Section 1 – „Every contract, combination in the form of trust or otherwise, or conspiracy, in restraint of trade or commerce among the several States, or with foreign nations, is declared to be illegal.”
Section 2 – „Every person who shall monopolize, or attempt to monopolize, or combine or conspire with any other person or persons, to monopolize any part of the trade or commerce among the several States, or with foreign nations, shall be deemed guilty of a felony [. . . ]” Sherman Antitrust Act https://www.justice.gov/atr/file/761131/download
MICROSOFT FOUND GUILTY OF VIOLATING SHERMAN ACT
In his 43-page conclusions of law, Judge Jackson’s final judgment on the evidence, the judge wrote that ”the court concludes that Microsoft maintained its monopoly power by anticompetitive means and attempted to monopolize the Web browser market,” as well as ”unlawfully tying its Web browser to its operating system” — all in violation of the Sherman Antitrust Act.
Attorney General Janet Reno and other officials seemed delighted.
”Microsoft has been held accountable for its illegal conduct by a court of law,” the attorney general said. ”We are pleased that the court agreed with the department that Microsoft abused its monopoly power, that it violated the antitrust laws and that it harmed consumers.”
Tom Miller, the attorney general of Iowa, said, ”Judge Jackson’s decision is a broad-based and compelling finding of liability, of law-breaking.” Mr. Miller leads the efforts of the 19 states that are partners with the Justice Department in the case.
And another plaintiff, Attorney General Richard A. Blumenthal of Connecticut, said the remedy should be ”as far reaching and fundamental as Microsoft’s abuse of its monopoly power.”
MICROSOFT CONTINUES ITS ABUSES
Economist Milton Friedman believed that the antitrust case against Microsoft set a dangerous precedent that foreshadowed increasing government regulation of what was formerly an industry that was relatively free of government intrusion and that future technological progress in the industry will be impeded as a result. Friedman, Milton (March–April 1999). „The Business Community’s Suicidal Impulse”. Cato Institute. Retrieved February 23, 2013.

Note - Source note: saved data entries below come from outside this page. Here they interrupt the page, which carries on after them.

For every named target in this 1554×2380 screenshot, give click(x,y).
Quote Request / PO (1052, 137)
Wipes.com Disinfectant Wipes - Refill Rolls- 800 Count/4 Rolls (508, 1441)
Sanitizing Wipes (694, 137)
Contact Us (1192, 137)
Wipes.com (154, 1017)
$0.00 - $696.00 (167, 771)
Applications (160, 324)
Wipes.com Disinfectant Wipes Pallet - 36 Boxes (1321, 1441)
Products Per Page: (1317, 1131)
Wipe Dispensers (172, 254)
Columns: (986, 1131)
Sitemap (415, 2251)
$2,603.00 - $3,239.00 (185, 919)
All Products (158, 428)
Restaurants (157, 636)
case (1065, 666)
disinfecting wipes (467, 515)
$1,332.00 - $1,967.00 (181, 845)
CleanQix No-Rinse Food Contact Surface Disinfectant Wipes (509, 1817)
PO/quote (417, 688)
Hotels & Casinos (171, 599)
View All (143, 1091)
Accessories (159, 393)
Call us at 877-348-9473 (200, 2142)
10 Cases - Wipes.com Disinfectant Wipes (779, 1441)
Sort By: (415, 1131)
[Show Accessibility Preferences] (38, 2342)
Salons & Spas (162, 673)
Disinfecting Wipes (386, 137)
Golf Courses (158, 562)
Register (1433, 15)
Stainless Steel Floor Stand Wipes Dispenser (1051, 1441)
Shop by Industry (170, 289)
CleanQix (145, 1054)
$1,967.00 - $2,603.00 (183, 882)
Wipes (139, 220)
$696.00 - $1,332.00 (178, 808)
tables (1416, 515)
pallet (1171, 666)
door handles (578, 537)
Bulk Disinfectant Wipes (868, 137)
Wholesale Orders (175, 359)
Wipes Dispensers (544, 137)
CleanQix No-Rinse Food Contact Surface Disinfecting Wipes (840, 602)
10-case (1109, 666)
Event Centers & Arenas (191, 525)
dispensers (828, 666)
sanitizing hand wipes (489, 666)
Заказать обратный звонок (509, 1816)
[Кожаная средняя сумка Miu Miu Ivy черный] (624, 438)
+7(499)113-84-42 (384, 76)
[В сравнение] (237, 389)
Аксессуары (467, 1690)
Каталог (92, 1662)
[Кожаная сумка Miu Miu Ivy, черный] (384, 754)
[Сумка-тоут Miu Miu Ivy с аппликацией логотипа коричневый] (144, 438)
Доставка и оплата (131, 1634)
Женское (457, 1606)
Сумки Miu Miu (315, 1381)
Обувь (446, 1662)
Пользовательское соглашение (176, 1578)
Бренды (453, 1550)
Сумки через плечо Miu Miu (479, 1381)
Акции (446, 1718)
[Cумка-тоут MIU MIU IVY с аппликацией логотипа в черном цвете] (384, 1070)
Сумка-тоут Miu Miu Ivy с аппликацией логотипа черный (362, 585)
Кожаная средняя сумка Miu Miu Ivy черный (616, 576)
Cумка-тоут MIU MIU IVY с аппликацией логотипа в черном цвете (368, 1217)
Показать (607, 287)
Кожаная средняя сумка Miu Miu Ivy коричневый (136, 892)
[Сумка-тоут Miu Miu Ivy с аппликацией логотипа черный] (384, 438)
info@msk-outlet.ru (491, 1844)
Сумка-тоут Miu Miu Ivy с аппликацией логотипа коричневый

In the January 2007 edition of the Journal of Business & Economic Research, Jenkins and Bing argue that, contrary to Friedman’s concerns, the settlement actually had little effect on Microsoft’s behavior. The fines, restrictions, and monitoring imposed were not enough to prevent it from „abusing its monopolistic power and [did] too little to prevent it from dominating the software and operating system industry.” They conclude that, remaining dominant and monopolistic after the trial, it had continued to stifle competitors and innovative technology. Jenkins, Gregory T.; Robert W. Bing (January 2007). „Microsoft’s Monopoly: Anti-Competitive Behavior, Predatory Tactics, And The Failure Of Governmental Will”. Journal of Business & Economic Research 5 (1): 11–16. Retrieved February 23, 2013.